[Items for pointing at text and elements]
#####

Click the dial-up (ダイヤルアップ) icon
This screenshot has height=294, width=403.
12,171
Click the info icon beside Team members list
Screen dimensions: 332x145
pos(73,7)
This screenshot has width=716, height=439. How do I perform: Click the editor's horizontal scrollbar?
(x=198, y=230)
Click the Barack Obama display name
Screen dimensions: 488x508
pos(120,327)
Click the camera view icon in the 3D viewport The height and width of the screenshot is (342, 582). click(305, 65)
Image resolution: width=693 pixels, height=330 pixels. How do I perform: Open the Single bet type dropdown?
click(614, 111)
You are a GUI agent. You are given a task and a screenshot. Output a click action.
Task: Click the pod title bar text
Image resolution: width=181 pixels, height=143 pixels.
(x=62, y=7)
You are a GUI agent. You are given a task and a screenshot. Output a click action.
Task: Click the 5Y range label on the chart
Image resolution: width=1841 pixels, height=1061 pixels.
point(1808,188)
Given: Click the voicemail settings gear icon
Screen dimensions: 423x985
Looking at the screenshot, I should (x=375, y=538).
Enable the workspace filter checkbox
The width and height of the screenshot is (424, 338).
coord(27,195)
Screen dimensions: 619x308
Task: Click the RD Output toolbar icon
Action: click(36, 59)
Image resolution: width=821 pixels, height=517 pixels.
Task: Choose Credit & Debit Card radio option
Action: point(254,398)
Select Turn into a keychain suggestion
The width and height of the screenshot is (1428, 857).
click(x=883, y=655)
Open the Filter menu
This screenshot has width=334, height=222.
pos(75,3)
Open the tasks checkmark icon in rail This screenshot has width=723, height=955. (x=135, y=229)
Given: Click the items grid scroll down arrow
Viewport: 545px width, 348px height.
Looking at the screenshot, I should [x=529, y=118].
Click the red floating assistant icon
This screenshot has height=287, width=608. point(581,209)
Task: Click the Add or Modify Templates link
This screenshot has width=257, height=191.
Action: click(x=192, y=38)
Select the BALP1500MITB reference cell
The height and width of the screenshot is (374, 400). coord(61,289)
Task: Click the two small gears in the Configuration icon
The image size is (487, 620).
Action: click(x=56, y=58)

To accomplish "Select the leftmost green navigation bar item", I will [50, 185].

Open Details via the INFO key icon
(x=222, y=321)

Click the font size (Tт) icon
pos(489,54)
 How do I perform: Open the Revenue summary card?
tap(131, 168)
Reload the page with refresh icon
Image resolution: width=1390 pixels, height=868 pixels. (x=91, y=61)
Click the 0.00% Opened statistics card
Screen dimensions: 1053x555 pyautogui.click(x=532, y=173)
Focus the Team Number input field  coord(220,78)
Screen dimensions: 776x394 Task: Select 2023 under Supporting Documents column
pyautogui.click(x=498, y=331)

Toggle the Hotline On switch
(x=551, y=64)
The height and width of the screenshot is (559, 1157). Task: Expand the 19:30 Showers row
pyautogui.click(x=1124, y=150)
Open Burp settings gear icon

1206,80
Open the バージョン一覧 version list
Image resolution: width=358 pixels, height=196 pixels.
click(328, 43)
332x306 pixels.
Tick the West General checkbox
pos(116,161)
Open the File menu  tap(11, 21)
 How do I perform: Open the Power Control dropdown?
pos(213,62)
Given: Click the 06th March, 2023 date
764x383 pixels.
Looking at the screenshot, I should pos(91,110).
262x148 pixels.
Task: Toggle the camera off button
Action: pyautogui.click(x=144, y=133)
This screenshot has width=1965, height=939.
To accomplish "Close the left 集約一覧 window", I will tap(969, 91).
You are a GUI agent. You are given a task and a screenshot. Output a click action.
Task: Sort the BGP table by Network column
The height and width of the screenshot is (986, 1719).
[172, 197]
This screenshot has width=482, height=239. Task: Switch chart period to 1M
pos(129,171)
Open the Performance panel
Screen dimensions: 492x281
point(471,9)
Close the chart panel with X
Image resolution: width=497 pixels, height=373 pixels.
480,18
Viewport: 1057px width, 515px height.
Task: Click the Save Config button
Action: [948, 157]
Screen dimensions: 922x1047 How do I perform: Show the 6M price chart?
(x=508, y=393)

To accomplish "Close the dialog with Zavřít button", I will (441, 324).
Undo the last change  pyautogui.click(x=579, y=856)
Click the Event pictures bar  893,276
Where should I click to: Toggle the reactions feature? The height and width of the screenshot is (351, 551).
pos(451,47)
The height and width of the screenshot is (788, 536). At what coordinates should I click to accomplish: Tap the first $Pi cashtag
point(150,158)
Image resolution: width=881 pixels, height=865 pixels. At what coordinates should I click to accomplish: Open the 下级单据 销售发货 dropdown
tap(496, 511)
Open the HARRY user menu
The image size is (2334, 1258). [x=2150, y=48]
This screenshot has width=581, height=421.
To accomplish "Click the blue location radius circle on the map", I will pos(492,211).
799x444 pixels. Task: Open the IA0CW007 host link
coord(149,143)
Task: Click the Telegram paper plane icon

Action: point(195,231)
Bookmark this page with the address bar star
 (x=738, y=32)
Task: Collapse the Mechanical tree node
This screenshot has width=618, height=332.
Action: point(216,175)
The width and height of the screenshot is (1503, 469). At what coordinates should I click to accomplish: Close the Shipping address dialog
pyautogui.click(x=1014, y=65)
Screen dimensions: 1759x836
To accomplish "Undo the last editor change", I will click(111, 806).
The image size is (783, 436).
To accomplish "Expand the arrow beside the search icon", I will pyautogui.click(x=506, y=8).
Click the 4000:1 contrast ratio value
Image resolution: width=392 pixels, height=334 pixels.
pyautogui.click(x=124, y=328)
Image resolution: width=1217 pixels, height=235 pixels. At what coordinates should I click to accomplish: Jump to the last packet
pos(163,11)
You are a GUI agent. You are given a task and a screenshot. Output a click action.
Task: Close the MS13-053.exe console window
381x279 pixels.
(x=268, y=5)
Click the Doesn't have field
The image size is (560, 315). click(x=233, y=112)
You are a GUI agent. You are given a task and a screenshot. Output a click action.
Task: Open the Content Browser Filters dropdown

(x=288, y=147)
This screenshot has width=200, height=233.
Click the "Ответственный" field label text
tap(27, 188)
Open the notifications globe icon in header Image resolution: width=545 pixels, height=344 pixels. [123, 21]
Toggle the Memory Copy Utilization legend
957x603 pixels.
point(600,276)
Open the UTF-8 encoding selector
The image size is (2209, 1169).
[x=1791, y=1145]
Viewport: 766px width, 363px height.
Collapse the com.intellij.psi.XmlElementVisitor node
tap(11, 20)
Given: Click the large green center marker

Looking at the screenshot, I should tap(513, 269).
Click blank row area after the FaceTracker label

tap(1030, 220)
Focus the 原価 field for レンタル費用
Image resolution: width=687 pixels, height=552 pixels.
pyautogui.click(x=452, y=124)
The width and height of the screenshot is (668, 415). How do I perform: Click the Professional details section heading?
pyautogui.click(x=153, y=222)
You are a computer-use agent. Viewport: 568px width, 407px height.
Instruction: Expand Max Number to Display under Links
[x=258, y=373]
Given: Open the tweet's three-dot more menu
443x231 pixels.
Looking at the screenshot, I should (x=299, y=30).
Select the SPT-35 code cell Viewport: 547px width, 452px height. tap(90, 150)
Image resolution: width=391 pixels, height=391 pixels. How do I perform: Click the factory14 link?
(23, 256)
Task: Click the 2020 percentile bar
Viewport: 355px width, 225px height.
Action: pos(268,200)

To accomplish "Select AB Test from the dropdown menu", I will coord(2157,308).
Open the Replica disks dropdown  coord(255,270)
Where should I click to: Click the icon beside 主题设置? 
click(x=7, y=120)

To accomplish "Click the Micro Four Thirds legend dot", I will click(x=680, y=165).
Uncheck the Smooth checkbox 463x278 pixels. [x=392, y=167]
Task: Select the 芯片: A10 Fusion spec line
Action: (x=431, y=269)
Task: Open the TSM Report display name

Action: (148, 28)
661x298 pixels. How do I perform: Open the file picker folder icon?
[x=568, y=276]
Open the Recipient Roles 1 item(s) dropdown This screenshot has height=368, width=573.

#####

# Given task:
Repeat the items above without changes, from the first item through the line that contains "(x=62, y=7)", including that line.

# Result for this task:
Click the dial-up (ダイヤルアップ) icon
This screenshot has height=294, width=403.
12,171
Click the info icon beside Team members list
Screen dimensions: 332x145
pos(73,7)
This screenshot has width=716, height=439. How do I perform: Click the editor's horizontal scrollbar?
(x=198, y=230)
Click the Barack Obama display name
Screen dimensions: 488x508
pos(120,327)
Click the camera view icon in the 3D viewport The height and width of the screenshot is (342, 582). click(305, 65)
Image resolution: width=693 pixels, height=330 pixels. How do I perform: Open the Single bet type dropdown?
click(614, 111)
You are a GUI agent. You are given a task and a screenshot. Output a click action.
Task: Click the pod title bar text
Image resolution: width=181 pixels, height=143 pixels.
(x=62, y=7)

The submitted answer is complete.